Die Zweifel erwachsen daraus, dass beide Arzneimittel ähnliche Dosierungen zwar für den gemeinsamen Anwendungsbereich der
Schizophrenie vorsehen, Risperidon aber für den allein von ihm abgedeckten Bereich der Dämpfung aggressiven Verhaltens bei
Patienten mit mäßiger bis schwerer Alzheimer-Demenz in einer wesentlich niedrigerer Dosierung angewendet werden soll (Fachinformation:
Initialdosis von zweimal täglich 0,25 mg hin zu zweimal täglich 0,5 mg "in der Mehrzahl der Patienten"). Gäbe es allein den
gemeinsamen Anwendungsbereich, erschiene die gewählte Methode ohne Zweifel als sachgerecht. Auch wenn keine genauen Daten
über die den jeweiligen Verordnungen zugrunde liegenden Indikationen vorliegen, spricht das tatsächliche Verordnungsverhalten
für einen erheblichen Einsatz von Risperidon im allein von ihm abgedeckten, bezeichneten Bereich niedriger Dosierung zur Dämpfung
aggressiven Verhaltens. Im Falle der Schizophrenie sieht die Fachinformation zu Risperdal (Risperidon) für die meisten Patienten
eine Erhaltungsdosis von 4 - 6 mg vor. Die Fachinformation zu Invega (Paliperidon) geht von einer Erhaltungsdosis von 6 mg
mit entsprechenden Schwankungsbreiten aus. Der jeweilige Verordnungsanteil der Einzelwirkstärken bei Paliperidon mit 56,8
% für die Einzelwirkstärke 6 mg, 29,9 % für die Einzelwirkstärke 3 mg und 13,3 % für die Einzelwirkstärke 9 mg ist vor diesem
Hintergrund gut nachvollziehbar. Ein völlig anderes Bild zeigt dagegen der jeweilige Verordnungsanteil bei Risperidon mit
45,4 % für die Einzelwirkstärke 1 mg, 28,9 % für die Einzelwirkstärke 0,5 mg, 17,7 % für die Einzelwirkstärke 2 mg, 5 % für
die Einzelwirkstärke 3 mg und 3 % für die Einzelwirkstärke 4 mg. Es kommt hinzu, dass Risperdaltabletten zudem auch geteilt
werden können, anders als Invega-Tabletten. Gestützt werden diese Anzeichen auch durch den substantiierten Vortrag der Klägerin,
wonach über alle Altersgruppen hinweg nur 30,7 % der mit Risperidon Behandelten an Schizophrenie erkrankt sind, hingegen 86,2
% der mit Paliperidon Behandelten (Verweis auf IMS Disease Analyser).

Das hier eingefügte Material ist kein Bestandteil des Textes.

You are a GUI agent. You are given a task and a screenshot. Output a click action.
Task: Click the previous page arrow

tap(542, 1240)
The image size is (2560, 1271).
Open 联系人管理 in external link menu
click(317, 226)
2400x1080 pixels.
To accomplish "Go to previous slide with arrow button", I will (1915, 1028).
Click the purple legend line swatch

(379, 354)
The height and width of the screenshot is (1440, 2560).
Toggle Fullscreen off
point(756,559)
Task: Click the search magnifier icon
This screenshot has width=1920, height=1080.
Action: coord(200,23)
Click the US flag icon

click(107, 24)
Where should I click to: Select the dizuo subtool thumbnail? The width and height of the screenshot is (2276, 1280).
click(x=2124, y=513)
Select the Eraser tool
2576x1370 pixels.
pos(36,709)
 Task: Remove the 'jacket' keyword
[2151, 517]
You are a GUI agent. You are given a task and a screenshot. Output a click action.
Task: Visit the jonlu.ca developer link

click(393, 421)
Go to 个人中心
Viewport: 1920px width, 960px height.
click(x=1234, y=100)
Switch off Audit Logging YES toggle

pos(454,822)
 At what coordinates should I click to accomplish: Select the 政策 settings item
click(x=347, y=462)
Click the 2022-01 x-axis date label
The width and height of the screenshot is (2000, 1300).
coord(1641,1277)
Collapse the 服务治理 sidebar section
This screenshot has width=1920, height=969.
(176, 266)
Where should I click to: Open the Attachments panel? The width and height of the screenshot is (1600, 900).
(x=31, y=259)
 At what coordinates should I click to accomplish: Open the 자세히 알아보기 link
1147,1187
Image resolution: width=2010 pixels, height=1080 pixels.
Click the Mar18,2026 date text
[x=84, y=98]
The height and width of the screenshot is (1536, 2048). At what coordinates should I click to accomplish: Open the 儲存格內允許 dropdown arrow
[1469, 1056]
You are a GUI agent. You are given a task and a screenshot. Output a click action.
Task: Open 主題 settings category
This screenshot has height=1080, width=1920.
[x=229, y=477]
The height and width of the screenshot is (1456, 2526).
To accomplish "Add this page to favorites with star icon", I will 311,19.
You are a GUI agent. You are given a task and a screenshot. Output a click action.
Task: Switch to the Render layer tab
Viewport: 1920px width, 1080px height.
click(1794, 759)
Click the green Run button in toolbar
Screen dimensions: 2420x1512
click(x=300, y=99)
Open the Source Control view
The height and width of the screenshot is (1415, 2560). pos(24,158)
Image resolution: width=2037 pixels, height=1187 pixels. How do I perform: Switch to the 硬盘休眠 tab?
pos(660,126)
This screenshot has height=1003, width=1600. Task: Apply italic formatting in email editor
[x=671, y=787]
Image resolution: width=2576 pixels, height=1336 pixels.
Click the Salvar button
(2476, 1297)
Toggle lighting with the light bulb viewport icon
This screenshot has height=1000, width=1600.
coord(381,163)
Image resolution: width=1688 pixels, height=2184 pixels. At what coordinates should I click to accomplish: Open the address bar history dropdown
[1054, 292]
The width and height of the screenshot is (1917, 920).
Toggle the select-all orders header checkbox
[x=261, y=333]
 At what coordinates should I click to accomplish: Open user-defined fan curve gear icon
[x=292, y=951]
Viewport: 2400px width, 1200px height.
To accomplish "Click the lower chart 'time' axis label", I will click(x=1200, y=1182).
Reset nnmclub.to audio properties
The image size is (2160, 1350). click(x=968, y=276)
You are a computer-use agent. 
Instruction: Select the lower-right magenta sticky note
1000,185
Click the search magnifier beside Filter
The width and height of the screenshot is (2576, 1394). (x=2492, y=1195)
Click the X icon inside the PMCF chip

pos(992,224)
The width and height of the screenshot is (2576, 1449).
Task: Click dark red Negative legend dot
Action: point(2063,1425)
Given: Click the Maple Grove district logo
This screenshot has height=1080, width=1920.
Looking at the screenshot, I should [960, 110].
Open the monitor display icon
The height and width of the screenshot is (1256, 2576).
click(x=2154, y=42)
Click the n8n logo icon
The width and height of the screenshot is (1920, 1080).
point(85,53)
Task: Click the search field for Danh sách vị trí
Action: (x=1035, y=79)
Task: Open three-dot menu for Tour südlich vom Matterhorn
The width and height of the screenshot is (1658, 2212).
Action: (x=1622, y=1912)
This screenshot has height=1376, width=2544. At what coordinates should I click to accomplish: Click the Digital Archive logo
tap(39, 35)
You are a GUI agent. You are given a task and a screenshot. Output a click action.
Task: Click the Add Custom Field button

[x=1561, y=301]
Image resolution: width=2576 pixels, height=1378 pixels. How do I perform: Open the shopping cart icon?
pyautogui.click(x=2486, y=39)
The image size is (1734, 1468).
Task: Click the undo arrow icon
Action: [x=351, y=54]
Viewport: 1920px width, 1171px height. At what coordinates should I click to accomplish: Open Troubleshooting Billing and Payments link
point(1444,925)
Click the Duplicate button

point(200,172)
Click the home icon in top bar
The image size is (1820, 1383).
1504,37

c) Der erkennende Senat kann auf dieser Grundlage nicht abschließend über die Rechtswidrigkeit der Festbetragsfestsetzungen
des Beklagten vom 26.8.2009 und vom 9.5.2012 entscheiden, die sich auf die Bestimmung der Vergleichsgrößen für Risperidon
und Paliperidon stützen.
6. Das LSG wird nunmehr zu ermitteln haben, ob - wie von der Klägerin behauptet - für Risperidon und für Paliperidon die prozentualen
Anteile der damit behandelten Indikationen näherungsweise feststellbar sind und ob und inwieweit auf der Grundlage der gegebenenfalls
danach ermittelten Verordnungsanteile die festgelegte Vergleichsgrößenberechnung unter Berücksichtigung sämtlicher Anwendungsgebiete
von Risperidon im Verhältnis zu Paliperidon zu Verzerrungen im dargelegten Sinne führt. Soweit das LSG danach wesentliche
Verzerrungen feststellt, wird es zu entscheiden haben, ob ein hinreichend einleuchtender Grund für die unterbliebene Differenzierung
verbleibt, der mit einer am Gerechtigkeitsgedanken orientierten Betrachtungsweise noch vereinbar ist.
7. Die Entscheidung über die Kosten des Revisionsverfahrens bleibt dem LSG vorbehalten.